* [Dados fornecidos]
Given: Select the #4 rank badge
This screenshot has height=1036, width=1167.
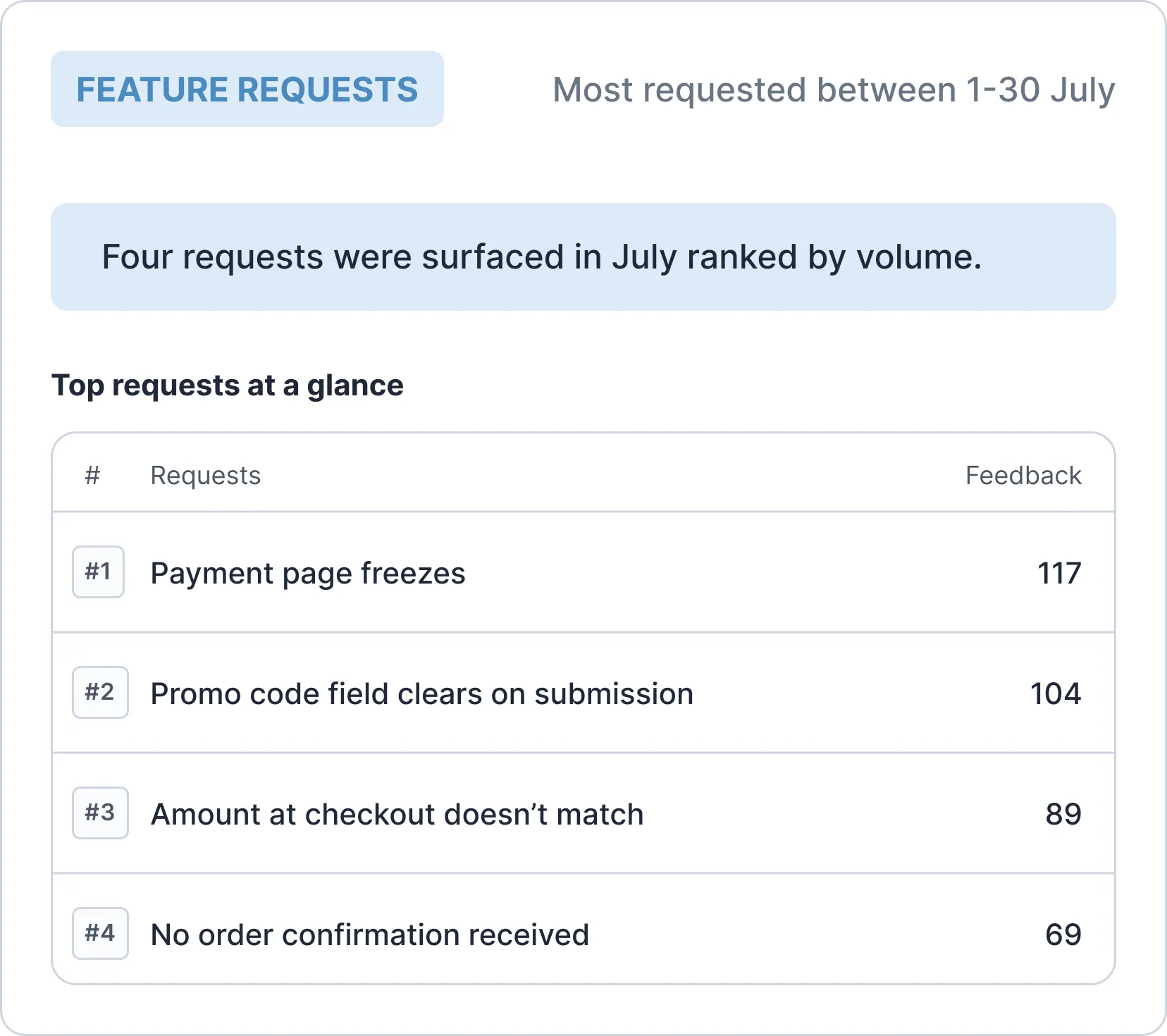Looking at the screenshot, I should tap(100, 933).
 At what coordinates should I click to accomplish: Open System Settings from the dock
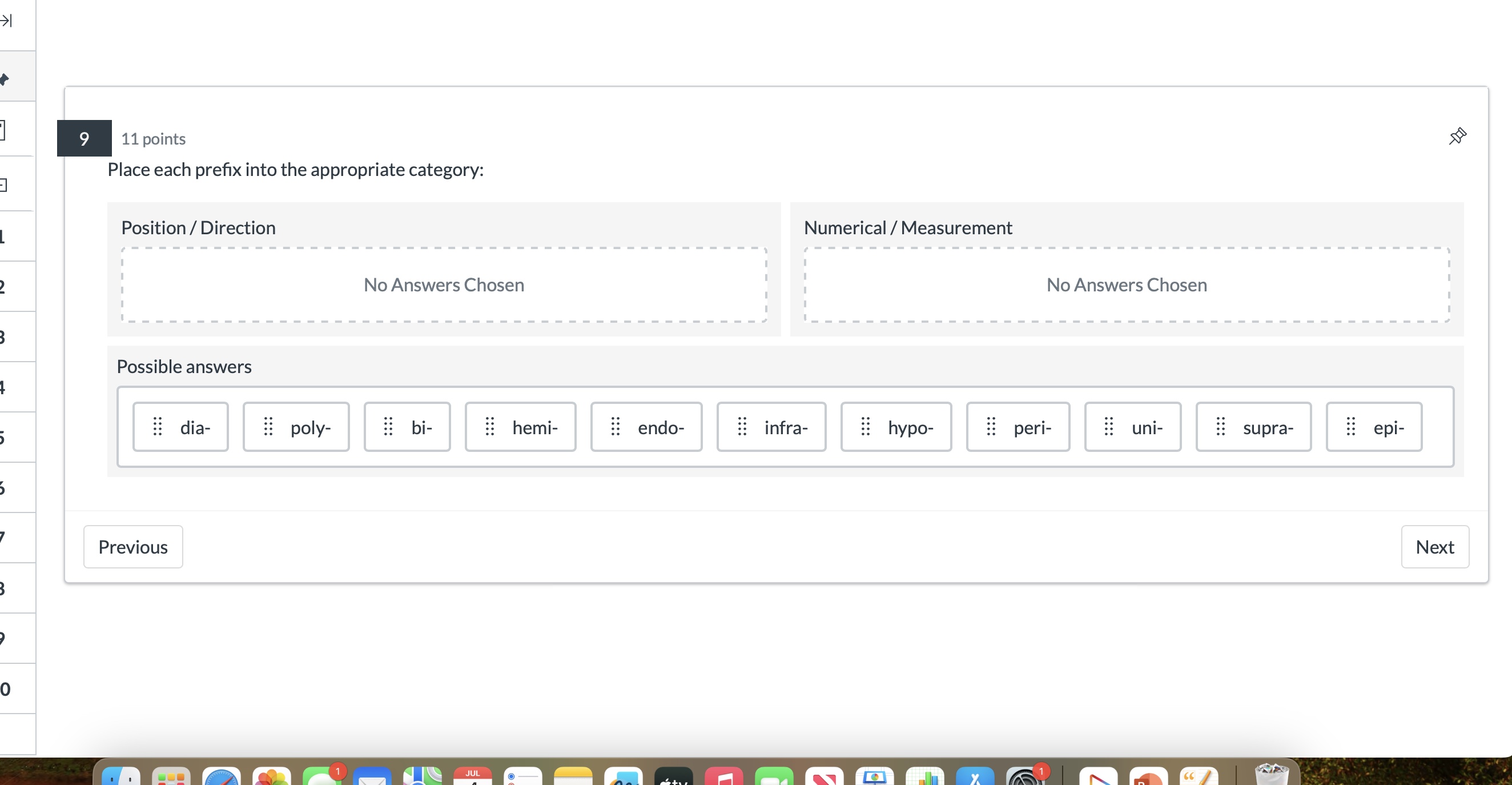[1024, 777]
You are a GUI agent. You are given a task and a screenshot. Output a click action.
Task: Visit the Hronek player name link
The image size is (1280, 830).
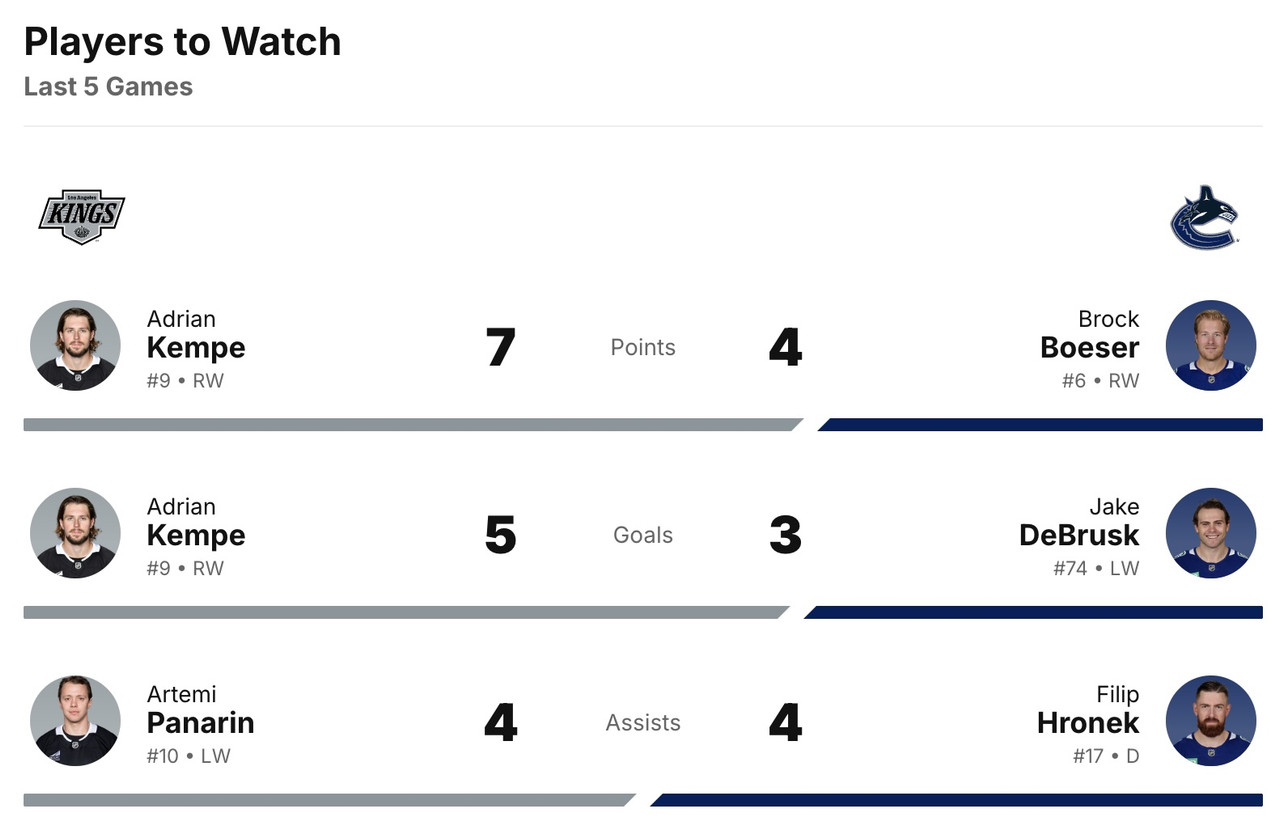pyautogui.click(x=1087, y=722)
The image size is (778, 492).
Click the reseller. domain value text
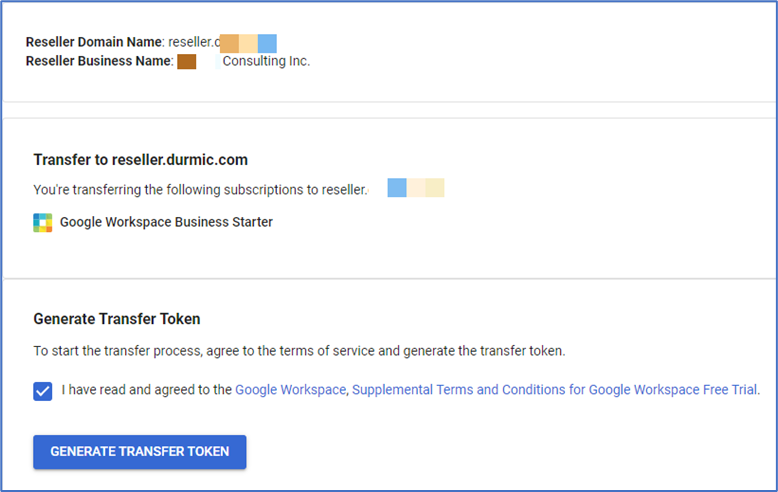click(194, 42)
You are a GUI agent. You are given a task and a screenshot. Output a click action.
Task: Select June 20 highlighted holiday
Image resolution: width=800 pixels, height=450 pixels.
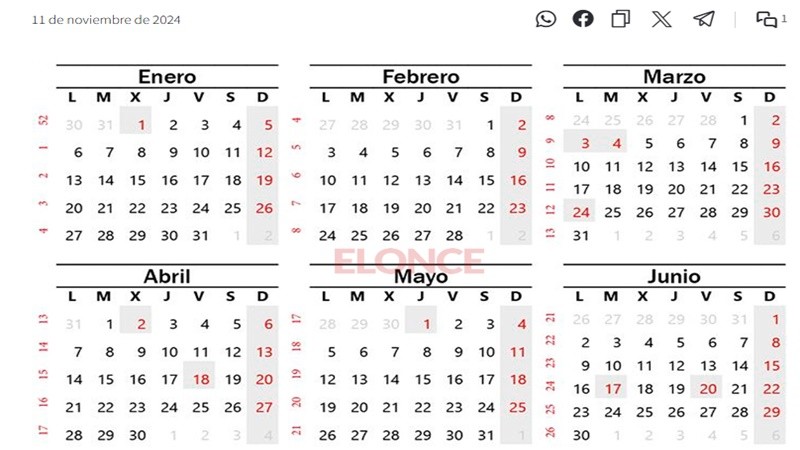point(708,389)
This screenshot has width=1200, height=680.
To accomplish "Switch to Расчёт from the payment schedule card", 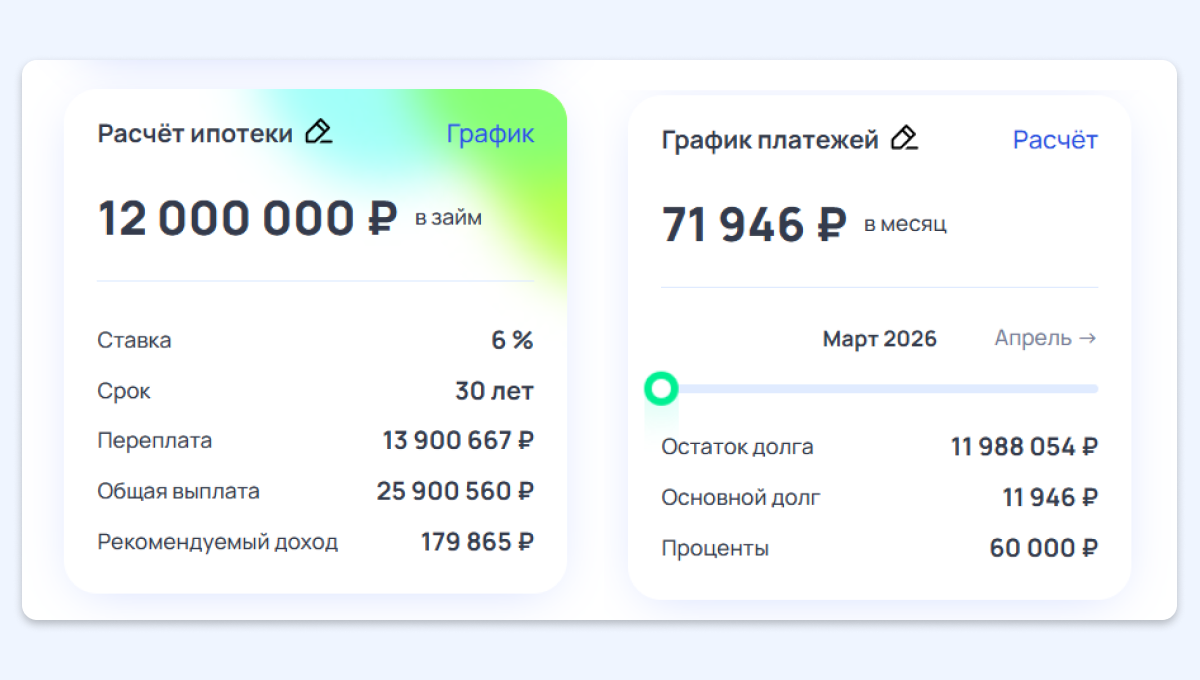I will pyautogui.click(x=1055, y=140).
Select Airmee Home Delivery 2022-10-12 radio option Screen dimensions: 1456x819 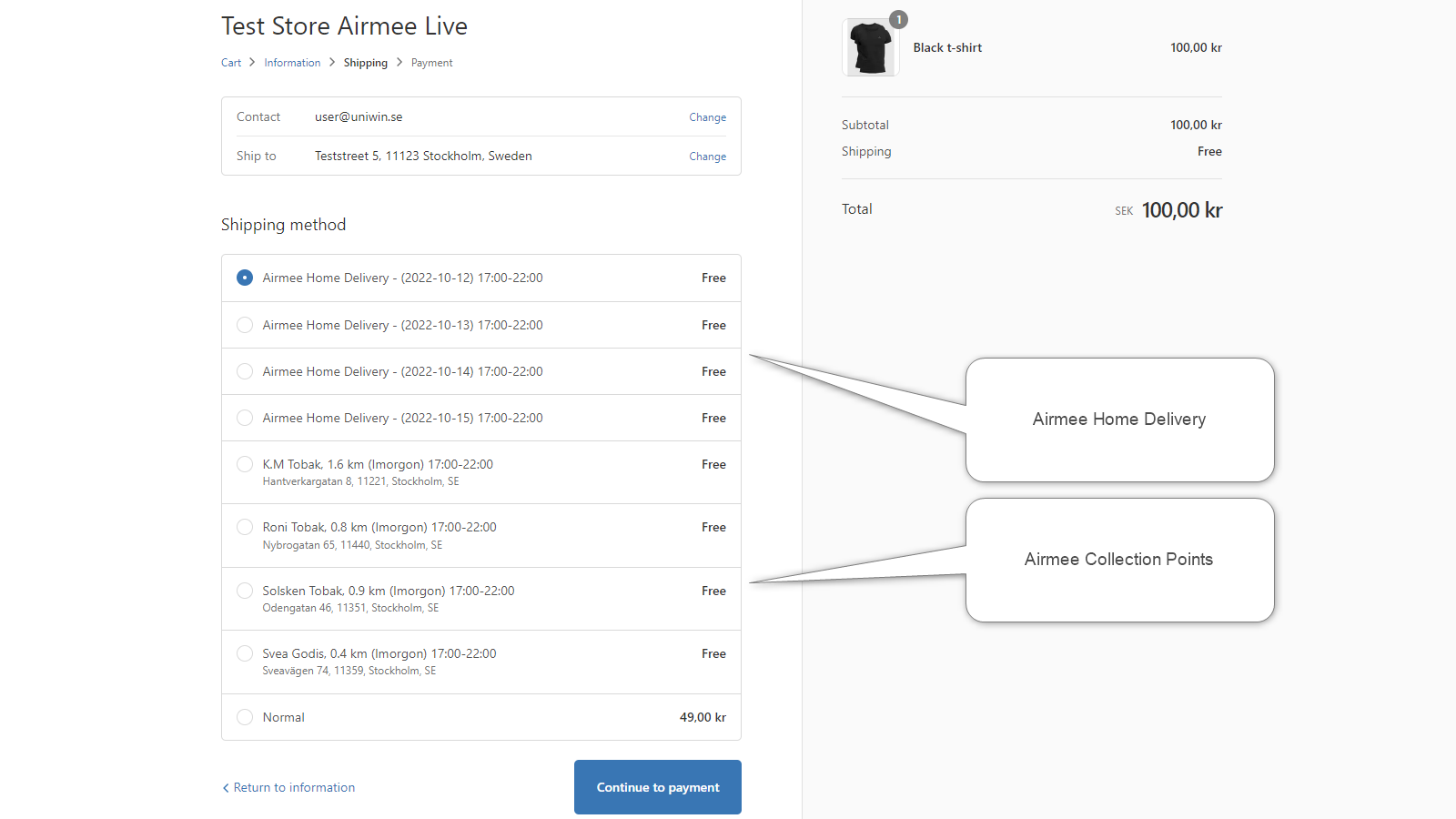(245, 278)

* [O que se espera] Reescreva o material começando no início e terminando na linha que contém "[1024, 777]", trocando "dock" por "taskbar" e deixando todo o resto igual. Não coloque as imagens na resposta.

* [Resposta da tarefa]
Given: Select the #4 rank badge
This screenshot has height=1036, width=1167.
Looking at the screenshot, I should tap(100, 933).
 At what coordinates should I click to accomplish: Open System Settings from the taskbar
[1024, 777]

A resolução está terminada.